The problem that you face relates partly to Django, but firstly to the properties of HTTP cookies mechanism itself.
A cookie valid for a path is also valid for all its subpaths (a query string doesn't matter). So last_visit
cookie intended for /
is also valid for /view2/
. For specifics of the matching mechanism, defining whether a cookie is suitable for a path, see subsection "5.1.4. Paths and Path-Match" in RFC6265.
So both cookies are sent, and the order in which they are listed in Cookie:
HTTP header is from more specific paths to less specifics ones. See over here in RFC6265.
Now, Django processes cookies from the header one by one and populates a plain python dictionary request.COOKIES
, rewriting values when keys are already present. That is how your value for last_visit
is rewriten when both cookies for both paths are sent in http request.

◆ Work to be completed ◆
List each action that the passage on Django and cookie paths says Django performs when it handles the cookies in a request. The rows that come next aren't needed for anything here.

◆ Pointing rows for text and elements ◆
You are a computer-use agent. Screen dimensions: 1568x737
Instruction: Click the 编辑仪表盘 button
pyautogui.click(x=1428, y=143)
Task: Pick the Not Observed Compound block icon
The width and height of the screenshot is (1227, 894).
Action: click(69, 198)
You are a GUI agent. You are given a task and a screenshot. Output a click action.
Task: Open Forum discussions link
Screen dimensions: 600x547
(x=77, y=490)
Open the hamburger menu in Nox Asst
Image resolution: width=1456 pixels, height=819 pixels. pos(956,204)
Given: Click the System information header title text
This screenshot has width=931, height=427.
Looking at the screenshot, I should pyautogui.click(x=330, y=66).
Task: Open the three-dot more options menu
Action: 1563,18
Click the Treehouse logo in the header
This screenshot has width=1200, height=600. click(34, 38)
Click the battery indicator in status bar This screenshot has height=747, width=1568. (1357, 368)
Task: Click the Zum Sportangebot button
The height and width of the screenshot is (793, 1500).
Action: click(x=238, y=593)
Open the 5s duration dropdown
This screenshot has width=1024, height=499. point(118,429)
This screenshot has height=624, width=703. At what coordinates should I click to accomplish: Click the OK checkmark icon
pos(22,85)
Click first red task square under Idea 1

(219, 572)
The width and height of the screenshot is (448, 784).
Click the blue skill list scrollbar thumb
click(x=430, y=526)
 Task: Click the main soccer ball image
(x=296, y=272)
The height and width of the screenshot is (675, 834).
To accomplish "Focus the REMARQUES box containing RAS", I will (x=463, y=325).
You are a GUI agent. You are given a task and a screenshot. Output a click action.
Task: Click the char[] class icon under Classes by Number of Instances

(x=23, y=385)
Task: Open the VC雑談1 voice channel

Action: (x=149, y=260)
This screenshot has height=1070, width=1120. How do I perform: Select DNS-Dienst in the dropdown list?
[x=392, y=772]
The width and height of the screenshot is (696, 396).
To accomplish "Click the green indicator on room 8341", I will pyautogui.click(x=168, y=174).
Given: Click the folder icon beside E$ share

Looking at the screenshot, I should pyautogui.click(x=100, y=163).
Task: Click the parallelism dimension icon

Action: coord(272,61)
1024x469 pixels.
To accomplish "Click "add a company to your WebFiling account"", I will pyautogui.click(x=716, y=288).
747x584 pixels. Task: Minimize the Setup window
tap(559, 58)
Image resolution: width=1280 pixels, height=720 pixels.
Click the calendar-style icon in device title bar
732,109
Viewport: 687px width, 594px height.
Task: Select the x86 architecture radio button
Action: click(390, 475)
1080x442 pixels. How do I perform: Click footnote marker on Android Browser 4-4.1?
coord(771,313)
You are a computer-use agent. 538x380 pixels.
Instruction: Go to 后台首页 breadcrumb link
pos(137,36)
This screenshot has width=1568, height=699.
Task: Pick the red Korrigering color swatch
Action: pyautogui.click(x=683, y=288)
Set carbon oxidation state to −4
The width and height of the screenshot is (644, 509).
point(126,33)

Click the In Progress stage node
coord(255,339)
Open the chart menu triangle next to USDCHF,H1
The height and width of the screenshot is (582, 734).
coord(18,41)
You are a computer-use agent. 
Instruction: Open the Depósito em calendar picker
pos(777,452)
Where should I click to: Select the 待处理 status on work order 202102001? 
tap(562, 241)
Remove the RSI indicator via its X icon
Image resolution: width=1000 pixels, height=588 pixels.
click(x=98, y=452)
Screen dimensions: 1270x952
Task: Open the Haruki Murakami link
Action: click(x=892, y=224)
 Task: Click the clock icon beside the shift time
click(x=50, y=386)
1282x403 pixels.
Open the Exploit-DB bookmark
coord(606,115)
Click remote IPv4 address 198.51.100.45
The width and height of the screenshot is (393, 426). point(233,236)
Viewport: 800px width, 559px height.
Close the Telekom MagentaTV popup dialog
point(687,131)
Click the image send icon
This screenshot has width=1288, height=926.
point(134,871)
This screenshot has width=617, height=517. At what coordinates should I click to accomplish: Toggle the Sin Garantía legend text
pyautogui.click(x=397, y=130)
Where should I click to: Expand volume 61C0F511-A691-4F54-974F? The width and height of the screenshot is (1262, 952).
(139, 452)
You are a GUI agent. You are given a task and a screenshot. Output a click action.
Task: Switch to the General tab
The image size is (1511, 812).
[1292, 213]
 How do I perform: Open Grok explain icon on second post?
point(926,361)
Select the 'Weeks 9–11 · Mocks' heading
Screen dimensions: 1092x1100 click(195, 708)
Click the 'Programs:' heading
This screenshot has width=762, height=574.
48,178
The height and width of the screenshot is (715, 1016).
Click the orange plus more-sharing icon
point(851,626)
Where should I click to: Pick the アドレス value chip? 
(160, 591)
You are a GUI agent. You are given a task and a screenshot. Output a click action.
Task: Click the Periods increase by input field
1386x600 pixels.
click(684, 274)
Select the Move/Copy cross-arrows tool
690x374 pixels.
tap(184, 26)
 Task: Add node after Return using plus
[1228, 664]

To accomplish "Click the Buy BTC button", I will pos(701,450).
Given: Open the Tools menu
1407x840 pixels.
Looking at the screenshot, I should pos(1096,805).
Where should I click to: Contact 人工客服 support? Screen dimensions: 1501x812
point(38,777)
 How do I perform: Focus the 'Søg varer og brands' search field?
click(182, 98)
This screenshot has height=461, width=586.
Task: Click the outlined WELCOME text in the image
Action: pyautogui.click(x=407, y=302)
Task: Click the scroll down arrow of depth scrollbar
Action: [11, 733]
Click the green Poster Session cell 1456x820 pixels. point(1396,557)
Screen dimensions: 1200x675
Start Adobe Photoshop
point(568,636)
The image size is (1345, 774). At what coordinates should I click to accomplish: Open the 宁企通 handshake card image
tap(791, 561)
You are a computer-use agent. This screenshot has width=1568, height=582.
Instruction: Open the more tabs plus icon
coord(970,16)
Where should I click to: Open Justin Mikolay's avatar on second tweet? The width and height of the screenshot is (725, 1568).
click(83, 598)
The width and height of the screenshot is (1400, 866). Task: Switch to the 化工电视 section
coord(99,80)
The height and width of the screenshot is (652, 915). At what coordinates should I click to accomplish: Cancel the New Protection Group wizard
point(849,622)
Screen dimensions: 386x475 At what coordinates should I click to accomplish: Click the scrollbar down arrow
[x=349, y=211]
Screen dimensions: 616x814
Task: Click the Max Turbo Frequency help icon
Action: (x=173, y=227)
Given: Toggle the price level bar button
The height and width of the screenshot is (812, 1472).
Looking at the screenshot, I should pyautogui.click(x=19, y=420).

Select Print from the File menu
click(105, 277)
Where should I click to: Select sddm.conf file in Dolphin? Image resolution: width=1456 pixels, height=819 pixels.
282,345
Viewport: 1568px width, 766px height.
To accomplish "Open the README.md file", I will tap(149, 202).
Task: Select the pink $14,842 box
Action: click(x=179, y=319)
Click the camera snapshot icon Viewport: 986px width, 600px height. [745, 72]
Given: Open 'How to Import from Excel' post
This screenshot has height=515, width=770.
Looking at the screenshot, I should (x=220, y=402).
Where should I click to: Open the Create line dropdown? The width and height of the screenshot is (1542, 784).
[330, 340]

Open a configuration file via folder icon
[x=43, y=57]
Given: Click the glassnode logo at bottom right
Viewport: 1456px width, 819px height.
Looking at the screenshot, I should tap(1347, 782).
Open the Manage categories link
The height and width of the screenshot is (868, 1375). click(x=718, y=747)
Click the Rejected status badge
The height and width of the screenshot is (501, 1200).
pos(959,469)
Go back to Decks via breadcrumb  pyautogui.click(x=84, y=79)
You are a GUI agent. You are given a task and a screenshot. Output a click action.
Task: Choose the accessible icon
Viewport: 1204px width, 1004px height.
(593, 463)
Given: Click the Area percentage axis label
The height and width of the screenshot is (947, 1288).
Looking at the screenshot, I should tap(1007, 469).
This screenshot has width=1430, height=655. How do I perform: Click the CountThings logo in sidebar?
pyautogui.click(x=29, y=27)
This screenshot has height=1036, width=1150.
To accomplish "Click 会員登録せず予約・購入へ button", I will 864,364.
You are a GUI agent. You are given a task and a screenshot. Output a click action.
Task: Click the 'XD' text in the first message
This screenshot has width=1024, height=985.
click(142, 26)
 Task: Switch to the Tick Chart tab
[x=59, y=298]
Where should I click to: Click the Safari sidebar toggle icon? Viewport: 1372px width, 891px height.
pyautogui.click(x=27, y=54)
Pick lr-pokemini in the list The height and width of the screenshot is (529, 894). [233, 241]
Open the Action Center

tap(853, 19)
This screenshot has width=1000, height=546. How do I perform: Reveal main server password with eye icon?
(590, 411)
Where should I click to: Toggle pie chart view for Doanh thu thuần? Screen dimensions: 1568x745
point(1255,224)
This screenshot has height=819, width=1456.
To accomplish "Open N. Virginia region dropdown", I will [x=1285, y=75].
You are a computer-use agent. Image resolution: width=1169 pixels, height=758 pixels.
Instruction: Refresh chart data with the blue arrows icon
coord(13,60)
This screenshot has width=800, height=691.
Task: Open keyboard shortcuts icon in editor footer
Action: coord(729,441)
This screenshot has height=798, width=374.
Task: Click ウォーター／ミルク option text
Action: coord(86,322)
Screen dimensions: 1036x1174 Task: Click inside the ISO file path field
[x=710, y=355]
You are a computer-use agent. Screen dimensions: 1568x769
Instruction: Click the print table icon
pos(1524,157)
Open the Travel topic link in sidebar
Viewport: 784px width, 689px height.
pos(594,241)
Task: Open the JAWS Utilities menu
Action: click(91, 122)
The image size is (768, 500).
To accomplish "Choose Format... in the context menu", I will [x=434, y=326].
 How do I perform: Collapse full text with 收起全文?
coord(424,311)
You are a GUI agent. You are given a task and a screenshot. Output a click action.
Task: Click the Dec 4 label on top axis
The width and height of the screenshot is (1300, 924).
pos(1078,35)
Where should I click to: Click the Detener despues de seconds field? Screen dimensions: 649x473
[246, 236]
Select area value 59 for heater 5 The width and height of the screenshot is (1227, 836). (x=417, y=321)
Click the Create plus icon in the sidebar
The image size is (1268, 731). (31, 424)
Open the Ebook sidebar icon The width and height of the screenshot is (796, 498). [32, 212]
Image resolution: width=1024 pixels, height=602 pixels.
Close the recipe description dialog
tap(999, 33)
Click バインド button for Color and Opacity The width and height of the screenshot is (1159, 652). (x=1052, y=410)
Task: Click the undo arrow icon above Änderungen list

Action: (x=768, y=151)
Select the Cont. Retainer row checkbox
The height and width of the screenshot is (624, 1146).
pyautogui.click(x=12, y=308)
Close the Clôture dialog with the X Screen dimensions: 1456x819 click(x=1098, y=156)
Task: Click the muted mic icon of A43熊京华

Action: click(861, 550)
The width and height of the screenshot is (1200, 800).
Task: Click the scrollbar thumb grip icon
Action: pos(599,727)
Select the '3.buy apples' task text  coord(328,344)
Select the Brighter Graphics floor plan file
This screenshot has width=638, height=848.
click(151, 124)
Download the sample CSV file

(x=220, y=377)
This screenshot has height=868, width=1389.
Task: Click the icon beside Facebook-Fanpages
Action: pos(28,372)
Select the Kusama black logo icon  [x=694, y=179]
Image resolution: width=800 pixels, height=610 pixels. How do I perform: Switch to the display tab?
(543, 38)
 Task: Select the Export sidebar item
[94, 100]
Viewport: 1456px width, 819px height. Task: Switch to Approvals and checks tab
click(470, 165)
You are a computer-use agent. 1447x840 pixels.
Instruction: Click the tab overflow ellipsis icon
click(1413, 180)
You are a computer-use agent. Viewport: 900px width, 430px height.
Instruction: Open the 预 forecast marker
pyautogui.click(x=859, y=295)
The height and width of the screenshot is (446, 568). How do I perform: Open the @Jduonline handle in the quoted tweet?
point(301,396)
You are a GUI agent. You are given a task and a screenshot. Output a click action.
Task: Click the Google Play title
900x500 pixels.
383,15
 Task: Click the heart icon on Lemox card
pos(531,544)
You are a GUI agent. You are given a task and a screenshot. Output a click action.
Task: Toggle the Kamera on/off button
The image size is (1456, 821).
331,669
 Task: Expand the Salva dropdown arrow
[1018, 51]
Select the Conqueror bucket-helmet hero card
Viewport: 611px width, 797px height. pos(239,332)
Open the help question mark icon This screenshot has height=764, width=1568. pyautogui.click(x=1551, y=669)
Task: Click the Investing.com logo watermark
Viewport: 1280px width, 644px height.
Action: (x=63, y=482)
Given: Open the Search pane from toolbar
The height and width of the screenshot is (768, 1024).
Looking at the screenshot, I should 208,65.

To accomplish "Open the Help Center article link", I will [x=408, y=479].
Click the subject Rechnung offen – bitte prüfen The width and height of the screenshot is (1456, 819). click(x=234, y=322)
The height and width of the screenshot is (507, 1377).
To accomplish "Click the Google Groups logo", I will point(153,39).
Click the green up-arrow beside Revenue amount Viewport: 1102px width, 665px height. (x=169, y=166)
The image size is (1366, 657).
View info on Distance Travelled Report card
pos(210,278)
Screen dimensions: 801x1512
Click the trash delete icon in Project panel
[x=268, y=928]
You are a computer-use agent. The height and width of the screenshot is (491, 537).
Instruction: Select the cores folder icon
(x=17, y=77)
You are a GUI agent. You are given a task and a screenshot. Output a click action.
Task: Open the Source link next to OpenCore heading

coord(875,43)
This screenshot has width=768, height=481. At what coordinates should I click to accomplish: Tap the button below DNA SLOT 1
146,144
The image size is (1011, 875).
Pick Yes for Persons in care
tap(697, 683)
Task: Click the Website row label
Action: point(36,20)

◆ The answer ◆
- It processes cookies from the header one by one.
- It populates a plain python dictionary, request.COOKIES.
- It rewrites values when keys are already present.